• To do: Return each line below holding the string "will".

Saved entries:
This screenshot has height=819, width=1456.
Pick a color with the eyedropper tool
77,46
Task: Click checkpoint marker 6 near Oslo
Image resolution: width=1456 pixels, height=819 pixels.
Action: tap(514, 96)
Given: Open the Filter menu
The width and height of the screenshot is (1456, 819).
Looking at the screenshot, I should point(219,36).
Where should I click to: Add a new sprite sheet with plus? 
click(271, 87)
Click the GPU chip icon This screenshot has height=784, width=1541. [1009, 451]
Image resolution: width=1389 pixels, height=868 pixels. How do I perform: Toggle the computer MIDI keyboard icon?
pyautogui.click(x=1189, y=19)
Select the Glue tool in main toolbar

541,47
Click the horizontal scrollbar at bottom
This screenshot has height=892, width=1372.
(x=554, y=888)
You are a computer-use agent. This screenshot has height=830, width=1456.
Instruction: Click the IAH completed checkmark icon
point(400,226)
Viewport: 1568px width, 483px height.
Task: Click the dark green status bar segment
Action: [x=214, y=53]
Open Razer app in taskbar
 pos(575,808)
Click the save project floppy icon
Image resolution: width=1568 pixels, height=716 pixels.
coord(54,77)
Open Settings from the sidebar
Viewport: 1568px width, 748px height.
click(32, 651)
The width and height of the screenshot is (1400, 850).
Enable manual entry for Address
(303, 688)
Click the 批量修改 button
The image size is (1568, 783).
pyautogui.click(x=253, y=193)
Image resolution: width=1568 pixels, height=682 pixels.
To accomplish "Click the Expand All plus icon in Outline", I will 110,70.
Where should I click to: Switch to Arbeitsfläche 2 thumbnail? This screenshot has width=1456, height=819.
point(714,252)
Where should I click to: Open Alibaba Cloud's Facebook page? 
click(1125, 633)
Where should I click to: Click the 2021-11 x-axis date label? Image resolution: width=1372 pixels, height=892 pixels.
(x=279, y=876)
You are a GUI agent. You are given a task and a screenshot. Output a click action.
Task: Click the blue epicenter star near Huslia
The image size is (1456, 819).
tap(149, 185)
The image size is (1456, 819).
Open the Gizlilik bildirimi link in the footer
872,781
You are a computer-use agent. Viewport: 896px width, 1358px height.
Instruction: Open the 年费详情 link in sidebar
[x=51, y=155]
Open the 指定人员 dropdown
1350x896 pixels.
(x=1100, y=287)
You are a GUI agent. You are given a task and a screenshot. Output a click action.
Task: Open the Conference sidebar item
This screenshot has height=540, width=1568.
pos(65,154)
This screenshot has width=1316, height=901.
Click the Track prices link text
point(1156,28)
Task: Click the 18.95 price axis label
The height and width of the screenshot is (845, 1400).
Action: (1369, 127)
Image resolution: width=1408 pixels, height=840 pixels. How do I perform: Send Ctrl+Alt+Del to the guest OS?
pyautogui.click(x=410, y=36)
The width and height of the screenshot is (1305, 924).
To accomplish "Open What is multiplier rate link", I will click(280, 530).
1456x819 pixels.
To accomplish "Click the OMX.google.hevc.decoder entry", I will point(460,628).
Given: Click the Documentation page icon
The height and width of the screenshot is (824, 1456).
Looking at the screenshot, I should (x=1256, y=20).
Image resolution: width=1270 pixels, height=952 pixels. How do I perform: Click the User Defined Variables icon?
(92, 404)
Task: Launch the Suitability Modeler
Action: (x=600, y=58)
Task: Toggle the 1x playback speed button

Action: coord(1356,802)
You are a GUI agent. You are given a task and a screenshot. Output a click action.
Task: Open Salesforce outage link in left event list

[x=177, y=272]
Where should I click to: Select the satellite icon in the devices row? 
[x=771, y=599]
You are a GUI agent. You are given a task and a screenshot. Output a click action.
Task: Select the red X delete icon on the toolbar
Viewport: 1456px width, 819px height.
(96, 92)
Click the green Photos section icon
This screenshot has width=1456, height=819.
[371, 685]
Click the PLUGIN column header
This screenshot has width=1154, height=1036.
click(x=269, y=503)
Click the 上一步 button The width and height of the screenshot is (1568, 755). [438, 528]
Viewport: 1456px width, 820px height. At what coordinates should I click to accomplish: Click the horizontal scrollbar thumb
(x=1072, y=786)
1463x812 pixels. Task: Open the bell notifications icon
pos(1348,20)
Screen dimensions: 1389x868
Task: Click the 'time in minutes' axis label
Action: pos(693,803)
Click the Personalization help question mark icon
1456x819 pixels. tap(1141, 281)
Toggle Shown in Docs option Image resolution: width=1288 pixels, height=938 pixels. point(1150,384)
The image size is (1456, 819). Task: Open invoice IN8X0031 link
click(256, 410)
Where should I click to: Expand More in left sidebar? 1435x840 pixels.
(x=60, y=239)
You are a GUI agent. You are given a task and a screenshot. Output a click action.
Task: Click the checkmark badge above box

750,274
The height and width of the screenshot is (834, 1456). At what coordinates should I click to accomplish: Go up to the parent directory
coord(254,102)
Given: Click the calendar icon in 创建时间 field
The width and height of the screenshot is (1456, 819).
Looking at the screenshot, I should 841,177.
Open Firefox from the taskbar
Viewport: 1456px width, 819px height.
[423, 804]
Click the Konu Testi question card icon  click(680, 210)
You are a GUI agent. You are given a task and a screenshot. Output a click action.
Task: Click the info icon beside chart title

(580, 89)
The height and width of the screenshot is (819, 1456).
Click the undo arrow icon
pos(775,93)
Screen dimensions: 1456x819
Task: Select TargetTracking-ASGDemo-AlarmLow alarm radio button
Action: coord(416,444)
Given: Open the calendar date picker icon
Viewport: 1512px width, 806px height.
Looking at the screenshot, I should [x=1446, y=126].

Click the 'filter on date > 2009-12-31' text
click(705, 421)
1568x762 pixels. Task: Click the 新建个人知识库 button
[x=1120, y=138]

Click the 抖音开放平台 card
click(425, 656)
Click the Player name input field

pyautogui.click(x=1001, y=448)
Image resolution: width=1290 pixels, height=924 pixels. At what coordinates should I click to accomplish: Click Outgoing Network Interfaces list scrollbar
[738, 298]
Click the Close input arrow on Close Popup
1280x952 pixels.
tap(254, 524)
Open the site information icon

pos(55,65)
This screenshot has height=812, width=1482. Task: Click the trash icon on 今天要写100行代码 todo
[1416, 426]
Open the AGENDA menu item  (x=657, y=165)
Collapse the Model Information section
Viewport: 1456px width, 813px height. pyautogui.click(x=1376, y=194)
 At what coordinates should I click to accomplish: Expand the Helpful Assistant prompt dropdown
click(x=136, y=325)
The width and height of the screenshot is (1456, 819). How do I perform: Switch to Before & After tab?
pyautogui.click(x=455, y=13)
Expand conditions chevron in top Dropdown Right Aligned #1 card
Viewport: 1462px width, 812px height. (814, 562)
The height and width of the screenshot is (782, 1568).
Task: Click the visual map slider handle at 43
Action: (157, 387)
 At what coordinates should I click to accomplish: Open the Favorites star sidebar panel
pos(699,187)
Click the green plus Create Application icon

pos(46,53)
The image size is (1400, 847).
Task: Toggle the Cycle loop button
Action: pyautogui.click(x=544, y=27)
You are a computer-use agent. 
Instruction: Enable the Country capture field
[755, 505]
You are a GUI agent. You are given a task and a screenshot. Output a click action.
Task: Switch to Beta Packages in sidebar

• Exercise output:
To accomplish "Click the Expand All plus icon in Outline", I will 110,70.
To accomplish "Open What is multiplier rate link", I will click(280, 530).
To accomplish "Click the OMX.google.hevc.decoder entry", I will point(460,628).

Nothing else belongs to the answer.